[Vorliegender Text]:
========================================

Um deine ganze Kraft zu befreien, stell dir eine Frage: Was wäre, wenn? Mich machen diese Worte nervös, denn sie können mächtig sein. Was wäre, wenn du endlich dein Geld selber in die Hand nimmst? Was wäre, wenn du endlich den Partner findest, den du immer haben wolltest? Die besten Geschichten beginnen immer damit, dass wir Grenzen überwinden und wachsen. Und du bist der Regisseur deiner Heldenreise. Die Betonung liegt auf Reise, es geht nicht darum, von heute auf morgen ein Held zu sein, sondern einer zu werden.

========================================

[Vorliegende Datensätze]:
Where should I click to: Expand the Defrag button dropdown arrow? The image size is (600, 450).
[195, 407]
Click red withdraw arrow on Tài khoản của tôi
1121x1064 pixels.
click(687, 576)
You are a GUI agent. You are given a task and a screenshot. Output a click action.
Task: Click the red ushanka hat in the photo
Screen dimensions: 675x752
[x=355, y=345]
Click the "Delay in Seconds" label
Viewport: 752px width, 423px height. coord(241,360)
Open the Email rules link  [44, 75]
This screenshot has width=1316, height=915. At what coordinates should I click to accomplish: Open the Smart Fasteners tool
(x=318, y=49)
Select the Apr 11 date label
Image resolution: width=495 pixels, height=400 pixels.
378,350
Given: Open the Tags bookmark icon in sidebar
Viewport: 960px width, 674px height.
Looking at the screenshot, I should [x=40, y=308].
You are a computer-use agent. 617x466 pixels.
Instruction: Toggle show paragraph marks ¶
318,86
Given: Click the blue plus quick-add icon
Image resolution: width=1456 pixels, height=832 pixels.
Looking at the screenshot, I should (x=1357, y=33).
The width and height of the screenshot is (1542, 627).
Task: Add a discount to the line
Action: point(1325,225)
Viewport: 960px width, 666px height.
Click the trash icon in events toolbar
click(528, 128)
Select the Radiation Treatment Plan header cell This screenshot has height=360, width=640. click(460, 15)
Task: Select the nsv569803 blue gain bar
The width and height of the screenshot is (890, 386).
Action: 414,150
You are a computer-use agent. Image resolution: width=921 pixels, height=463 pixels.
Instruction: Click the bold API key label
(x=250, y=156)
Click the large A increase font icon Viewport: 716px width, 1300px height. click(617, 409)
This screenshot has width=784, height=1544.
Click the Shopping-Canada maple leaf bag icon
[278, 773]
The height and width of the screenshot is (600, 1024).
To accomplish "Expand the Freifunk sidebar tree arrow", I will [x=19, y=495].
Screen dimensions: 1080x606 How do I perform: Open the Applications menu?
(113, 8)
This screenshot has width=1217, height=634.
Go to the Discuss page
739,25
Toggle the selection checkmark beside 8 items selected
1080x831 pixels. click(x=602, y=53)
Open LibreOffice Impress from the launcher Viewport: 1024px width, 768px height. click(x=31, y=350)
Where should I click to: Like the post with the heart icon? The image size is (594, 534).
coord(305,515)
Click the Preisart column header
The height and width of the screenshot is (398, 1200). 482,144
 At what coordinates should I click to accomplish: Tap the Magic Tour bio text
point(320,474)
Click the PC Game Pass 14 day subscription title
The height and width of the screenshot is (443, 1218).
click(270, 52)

========================================

[Arbeitsauftrag 1]:
Beantworte die folgenden Fragen zum Text über die Heldenreise:
(a) Welche Wirkung haben die Worte „Was wäre, wenn?“ auf die Person, die im Text spricht?
(b) Womit beginnen laut Text die besten Geschichten?
(c) Auf welchem Teil des Wortes „Heldenreise“ liegt die Betonung?
[Arbeitsauftrag 2]:
Gib aus dem Text über die Heldenreise alles von „Um deine ganze“ bis hinunter zu „einer zu werden.“ wortgetreu wieder.

[Musterlösung 1]:
(a) Sie machen die Person nervös.
(b) Damit, dass wir Grenzen überwinden und wachsen.
(c) Auf „Reise“.

[Musterlösung 2]:
Um deine ganze Kraft zu befreien, stell dir eine Frage: Was wäre, wenn? Mich machen diese Worte nervös, denn sie können mächtig sein. Was wäre, wenn du endlich dein Geld selber in die Hand nimmst? Was wäre, wenn du endlich den Partner findest, den du immer haben wolltest? Die besten Geschichten beginnen immer damit, dass wir Grenzen überwinden und wachsen. Und du bist der Regisseur deiner Heldenreise. Die Betonung liegt auf Reise, es geht nicht darum, von heute auf morgen ein Held zu sein, sondern einer zu werden.